● ЗАДАНИЕ 1: Перепишите дословно фрагмент сохранённых строк данных: начните со строки, содержащей «This screenshot has width=620, height=420.», и закончите строкой, содержащей «Image resolution: width=1252», включая обе эти строки.

● ТЕКСТ ДЛЯ АНАЛИЗА:
В то время, когда на сцене театра разыгрывались весьма тривиальные эстрадные сценки, монологи, позитивные фельетоны и прочее, за кулисами создавались многоходовые коллективные импровизации. Это было не просто закулисное зубоскальство или дешевое актерское смехачество, это был действительно театр, где регулярно разыгрывались «спектакли» по каким-то своим законам, возможно уходящим своими корнями в итальянскую комедию масок. Заразительность таких представлений достигала подчас столь высокого градуса, что побуждала к сотворчеству всех без исключения работников постановочной части. Лидерство здесь сразу же захватил главный машинист сцены Сергей Павлович Сычев. Сергей Павлович являл собой образец истинно народного острослова, скорректировавшего, однако, свои шутки в связи с достижениями зарубежных абсурдистов. Он никогда не улыбался, лицо его было неподвижно, в этом смысле он широко использовал опыт Бастера Китона. С этим лицом он мог невозмутимо явиться в зрительный зал, где после сдачи спектакля, решая его судьбу, торжественно заседала комиссия двух министерств и главка. Он мог неожиданно прекратить громкий стук на сцене, от которого вздрагивали и морщились члены комиссии, высунуться из-за занавеса с большим молотком и произнести:

— Потише, пожалуйста, товарищи. Мешаете.

Лексические шутки Сергея Павловича, хотя и замешенные на отдельных непечатных выражениях, обладали тем не менее своеобразной акварельной задушевностью. Он очень любил развлекать нас предложениями, направленными на улучшение нашего репертуара.

— Оля! — задумчиво предлагал Сергей Павлович нашей ведущей актрисе. — Не читай сегодня своего монолога.

— Как это я могу его не читать? — удивлялась Оля.

— Так, — размышлял Палыч, — тебя объявят, а ты на сцену не выходи.

— А что будут делать зрители?

— Обрадуются. Посидят на своих местах, отдохнут.

● ЗАДАНИЕ 2: Выпишите без изменений фрагмент из текста для анализа: начните со слов «Лексические шутки Сергея» и закончите словами «сегодня своего монолога.».

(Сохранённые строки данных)
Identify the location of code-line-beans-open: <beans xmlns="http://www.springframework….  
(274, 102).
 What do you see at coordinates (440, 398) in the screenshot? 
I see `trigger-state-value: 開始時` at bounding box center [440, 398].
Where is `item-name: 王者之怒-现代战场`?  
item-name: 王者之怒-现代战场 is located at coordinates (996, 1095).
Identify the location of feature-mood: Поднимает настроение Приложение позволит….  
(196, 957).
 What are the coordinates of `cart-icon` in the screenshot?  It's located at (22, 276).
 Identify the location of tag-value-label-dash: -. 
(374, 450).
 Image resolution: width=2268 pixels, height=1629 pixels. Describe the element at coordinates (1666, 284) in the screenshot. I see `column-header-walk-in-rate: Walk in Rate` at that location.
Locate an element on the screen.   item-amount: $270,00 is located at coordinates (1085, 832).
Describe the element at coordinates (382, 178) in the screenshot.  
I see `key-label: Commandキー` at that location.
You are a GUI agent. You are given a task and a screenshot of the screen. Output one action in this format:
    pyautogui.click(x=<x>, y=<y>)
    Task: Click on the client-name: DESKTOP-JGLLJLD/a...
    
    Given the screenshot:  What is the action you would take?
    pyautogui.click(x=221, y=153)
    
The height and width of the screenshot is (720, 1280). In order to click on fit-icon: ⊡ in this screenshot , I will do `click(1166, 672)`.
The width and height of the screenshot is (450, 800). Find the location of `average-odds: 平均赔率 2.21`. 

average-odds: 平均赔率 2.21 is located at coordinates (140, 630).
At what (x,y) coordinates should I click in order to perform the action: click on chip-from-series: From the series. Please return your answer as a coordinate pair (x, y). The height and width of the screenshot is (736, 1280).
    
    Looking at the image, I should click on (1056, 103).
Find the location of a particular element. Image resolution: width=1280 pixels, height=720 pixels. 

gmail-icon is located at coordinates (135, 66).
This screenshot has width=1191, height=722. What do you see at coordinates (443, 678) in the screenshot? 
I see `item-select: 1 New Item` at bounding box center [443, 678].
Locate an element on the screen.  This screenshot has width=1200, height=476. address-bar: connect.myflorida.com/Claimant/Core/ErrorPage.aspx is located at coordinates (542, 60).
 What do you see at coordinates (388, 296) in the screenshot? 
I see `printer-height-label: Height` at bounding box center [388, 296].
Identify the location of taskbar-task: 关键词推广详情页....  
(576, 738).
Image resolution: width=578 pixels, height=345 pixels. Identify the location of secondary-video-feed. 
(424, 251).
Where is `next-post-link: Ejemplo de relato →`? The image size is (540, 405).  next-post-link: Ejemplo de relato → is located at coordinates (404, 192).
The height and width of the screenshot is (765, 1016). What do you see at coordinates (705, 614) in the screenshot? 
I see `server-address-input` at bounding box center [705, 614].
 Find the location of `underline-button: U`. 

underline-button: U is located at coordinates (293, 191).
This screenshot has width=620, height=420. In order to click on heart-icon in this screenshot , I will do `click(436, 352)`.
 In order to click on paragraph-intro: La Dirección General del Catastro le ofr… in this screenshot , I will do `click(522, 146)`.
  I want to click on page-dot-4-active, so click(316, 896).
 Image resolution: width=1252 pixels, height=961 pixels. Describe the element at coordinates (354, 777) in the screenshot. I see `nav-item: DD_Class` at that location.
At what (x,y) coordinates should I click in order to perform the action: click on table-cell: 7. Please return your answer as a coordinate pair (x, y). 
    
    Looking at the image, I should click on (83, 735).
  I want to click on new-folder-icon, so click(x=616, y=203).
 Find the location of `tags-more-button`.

● РЕЗУЛЬТАТ ВЫПОЛНЕНИЯ 1:
This screenshot has width=620, height=420. In order to click on heart-icon in this screenshot , I will do `click(436, 352)`.
 In order to click on paragraph-intro: La Dirección General del Catastro le ofr… in this screenshot , I will do `click(522, 146)`.
  I want to click on page-dot-4-active, so click(316, 896).
 Image resolution: width=1252 pixels, height=961 pixels. Describe the element at coordinates (354, 777) in the screenshot. I see `nav-item: DD_Class` at that location.

● РЕЗУЛЬТАТ ВЫПОЛНЕНИЯ 2:
Лексические шутки Сергея Павловича, хотя и замешенные на отдельных непечатных выражениях, обладали тем не менее своеобразной акварельной задушевностью. Он очень любил развлекать нас предложениями, направленными на улучшение нашего репертуара.

— Оля! — задумчиво предлагал Сергей Павлович нашей ведущей актрисе. — Не читай сегодня своего монолога.